Opinião
O Brasil e o rastro da boiada no mundo
Numa maré de dureza em termos de resultados econômicos, o Brasil, com satisfação, registrou um dado alvissareiro. Divulgadas nesta semana, as contas de 2012 apontam a retomada pelo Brasil da pole position no ranking dos maiores exportadores de carne no mundo. Porém, continua sendo imenso o potencial inexplorado na produção de carne em nosso país. Verdade é que alguns exemplos são referências mundiais em termos de pecuária, e no tocante à industrialização do abate e processamento, mas é igualmente verdadeiro que temos um gigantesco campo a explorar. Citando um exemplo, basta lembrar a longa, exaustiva e nem sempre produtiva guerra contra a aftosa, primário dever de casa sempre inconcluso, cujos efeitos danosos são tão mais desastrosos em termos de marketing que as próprias ocorrências em si. Entraves como esses, somados à grande onda de preconceito ambientalista contra a expansão dos grandes projetos de bovinocultura puxam para trás o potencial de avanço brasileiro no mercado mundial da carne. Por ironia, o principal rival do Brasil nesse vasto horizonte é a Índia, lugar onde a vaca é sagrada. Sacrílega ou não, a onda de abate indiano fez com que eles ultrapassassem, em 2012, em mais quatro mil toneladas de carne exportadas a Austrália como principal concorrente do Brasil. Para este ano, a previsão é mais favorável à Índia, com exportações projetadas para 1,7 milhão de toneladas contra 1,6 milhão de cá e 1,46 milhão dos australianos. Uma das explicações é que o búfalo, coitado, não é sagrado na terra de Gandhi.

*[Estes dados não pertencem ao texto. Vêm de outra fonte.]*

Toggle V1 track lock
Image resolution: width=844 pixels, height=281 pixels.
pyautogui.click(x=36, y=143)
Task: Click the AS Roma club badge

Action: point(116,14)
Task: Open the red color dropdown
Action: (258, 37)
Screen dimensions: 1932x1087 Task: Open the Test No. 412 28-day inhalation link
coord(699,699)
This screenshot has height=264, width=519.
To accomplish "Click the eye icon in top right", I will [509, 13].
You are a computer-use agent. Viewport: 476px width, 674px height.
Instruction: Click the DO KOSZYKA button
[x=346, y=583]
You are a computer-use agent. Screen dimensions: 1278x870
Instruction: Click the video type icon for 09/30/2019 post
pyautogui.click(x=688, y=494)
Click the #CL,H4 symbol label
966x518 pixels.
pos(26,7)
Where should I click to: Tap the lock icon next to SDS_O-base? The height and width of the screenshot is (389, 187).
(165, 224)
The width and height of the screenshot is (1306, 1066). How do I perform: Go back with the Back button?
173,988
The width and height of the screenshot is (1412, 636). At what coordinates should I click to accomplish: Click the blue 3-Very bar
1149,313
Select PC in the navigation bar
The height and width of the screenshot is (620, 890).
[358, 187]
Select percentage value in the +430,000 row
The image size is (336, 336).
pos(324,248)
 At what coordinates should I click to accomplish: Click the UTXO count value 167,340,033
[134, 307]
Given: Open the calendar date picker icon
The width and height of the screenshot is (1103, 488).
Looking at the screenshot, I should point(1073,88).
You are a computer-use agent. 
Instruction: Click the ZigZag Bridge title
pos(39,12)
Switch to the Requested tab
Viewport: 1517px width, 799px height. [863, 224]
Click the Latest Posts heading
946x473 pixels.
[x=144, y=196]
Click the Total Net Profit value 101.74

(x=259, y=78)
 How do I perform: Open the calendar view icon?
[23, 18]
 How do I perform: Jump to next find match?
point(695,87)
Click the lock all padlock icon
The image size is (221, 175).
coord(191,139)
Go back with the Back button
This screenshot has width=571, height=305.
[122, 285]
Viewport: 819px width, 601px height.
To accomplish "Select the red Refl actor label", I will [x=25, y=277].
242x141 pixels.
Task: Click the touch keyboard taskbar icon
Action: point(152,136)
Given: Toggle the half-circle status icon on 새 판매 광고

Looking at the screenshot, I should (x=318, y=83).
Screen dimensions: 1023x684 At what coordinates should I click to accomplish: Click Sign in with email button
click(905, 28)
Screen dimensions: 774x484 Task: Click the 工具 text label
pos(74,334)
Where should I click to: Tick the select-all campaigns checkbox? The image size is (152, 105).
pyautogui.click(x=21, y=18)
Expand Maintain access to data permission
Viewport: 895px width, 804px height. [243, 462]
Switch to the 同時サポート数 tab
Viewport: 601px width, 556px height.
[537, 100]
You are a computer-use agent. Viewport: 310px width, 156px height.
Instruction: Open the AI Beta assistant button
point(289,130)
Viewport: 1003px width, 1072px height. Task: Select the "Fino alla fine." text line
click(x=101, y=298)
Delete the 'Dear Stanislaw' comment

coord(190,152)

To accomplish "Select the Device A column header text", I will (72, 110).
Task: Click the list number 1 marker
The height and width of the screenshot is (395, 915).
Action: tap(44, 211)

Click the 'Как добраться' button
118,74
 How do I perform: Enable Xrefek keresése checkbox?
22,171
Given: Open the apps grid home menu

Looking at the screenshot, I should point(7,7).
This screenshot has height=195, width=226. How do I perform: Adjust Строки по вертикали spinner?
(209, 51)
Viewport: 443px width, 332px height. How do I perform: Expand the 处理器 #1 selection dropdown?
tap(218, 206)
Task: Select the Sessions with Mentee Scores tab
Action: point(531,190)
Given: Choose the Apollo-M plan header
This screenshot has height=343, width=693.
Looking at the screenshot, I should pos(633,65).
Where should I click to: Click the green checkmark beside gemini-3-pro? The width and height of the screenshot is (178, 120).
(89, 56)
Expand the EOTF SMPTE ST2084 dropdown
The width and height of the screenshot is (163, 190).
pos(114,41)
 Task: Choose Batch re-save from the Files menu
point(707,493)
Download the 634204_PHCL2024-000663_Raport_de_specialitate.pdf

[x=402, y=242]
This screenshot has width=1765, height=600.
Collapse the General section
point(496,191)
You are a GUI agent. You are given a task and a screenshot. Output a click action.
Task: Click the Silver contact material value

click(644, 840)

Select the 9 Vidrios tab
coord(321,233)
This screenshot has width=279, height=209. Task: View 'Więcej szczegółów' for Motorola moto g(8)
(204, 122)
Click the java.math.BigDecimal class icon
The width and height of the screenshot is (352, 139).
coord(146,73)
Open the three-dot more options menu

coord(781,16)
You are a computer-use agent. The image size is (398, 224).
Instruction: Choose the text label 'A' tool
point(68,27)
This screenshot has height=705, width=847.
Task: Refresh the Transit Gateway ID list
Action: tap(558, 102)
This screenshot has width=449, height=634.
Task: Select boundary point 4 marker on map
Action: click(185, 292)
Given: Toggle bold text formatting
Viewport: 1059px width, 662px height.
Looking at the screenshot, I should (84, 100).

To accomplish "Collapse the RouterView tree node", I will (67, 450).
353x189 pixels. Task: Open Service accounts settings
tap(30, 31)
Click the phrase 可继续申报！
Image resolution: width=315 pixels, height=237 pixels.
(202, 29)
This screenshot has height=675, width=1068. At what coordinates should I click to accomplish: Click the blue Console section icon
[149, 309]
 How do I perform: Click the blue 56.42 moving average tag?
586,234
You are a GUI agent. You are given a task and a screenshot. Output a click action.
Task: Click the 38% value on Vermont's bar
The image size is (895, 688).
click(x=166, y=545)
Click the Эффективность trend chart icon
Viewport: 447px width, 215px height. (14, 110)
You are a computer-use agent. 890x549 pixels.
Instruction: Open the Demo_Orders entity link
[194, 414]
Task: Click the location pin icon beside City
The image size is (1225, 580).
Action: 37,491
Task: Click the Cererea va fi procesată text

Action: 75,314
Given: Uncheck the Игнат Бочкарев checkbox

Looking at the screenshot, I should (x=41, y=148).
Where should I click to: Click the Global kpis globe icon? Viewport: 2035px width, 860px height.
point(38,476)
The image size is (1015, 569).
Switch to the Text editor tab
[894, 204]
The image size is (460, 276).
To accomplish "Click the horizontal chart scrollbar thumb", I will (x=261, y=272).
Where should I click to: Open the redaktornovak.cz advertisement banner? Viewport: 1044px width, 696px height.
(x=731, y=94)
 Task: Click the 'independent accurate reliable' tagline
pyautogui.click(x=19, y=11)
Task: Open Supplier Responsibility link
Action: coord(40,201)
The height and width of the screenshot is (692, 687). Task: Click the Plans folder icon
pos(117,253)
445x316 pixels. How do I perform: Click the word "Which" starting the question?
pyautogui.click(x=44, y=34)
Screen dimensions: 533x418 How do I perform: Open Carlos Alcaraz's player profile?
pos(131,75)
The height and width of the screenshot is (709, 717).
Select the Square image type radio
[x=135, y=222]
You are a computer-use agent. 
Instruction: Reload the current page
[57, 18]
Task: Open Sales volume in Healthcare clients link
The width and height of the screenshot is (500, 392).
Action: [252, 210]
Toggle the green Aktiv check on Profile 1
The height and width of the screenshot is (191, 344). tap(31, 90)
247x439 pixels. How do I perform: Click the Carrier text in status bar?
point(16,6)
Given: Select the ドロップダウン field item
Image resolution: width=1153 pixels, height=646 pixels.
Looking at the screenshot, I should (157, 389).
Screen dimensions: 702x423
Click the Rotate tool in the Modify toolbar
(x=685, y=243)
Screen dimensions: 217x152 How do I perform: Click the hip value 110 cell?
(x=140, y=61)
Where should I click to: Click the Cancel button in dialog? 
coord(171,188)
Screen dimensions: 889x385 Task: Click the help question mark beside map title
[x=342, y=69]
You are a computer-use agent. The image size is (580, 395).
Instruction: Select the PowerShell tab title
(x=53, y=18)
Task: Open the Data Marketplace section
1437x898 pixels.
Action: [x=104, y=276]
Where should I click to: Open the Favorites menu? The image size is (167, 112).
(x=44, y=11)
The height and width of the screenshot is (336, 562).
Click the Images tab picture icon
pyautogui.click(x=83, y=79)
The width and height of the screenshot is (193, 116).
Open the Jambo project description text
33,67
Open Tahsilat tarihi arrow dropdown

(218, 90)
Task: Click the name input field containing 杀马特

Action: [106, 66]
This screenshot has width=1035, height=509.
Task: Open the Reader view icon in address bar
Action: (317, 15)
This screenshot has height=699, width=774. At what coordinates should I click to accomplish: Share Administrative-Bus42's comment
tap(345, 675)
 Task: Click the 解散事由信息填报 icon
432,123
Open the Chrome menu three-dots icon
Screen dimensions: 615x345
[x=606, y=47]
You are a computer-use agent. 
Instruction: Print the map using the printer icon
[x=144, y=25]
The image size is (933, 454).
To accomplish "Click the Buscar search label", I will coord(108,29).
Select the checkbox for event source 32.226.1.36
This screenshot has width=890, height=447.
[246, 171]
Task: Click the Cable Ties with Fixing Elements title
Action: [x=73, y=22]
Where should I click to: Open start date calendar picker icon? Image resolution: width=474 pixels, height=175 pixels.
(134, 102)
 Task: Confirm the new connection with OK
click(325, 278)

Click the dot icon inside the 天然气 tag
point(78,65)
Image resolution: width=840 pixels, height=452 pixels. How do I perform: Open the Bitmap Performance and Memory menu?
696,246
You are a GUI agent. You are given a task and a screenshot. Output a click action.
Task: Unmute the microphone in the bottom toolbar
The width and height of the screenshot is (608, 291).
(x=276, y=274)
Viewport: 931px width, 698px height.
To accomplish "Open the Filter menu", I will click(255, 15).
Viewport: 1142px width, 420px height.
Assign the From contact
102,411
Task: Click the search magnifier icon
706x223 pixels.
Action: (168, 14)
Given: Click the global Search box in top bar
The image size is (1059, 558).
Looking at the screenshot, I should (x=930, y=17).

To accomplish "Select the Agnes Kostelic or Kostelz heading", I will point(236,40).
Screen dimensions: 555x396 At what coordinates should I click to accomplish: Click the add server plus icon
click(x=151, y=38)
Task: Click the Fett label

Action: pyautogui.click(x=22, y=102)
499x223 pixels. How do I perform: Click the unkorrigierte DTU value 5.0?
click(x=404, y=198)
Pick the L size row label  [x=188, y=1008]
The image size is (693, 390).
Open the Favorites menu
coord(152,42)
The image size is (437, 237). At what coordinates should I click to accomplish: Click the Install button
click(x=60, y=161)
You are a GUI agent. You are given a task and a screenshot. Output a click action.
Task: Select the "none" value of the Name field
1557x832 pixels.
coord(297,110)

Os especialistas dizem que o crescimento indiano não afetaria tanto assim o Brasil, pois os nichos seriam distintos. A começar pelo tipo de produto: búfalos contra bois. Depois, o tipo de produto exportado pelos indianos seria direcionado para a indústria de embutidos, voltada para os países de cultura muçulmana, enquanto os brasileiros têm interesse pelo mercado tradicional na Europa, na Ásia e na África. Enfim, mesmo com a Índia se esmerando em sua porção Búfalo Bill, a carne de boi do Brasil seguiria valorizada em termos de lucratividade, pois os valores do tipo de carne exportada por nós são bem mais adiposos. Oxalá nossa boiada siga esse caminho!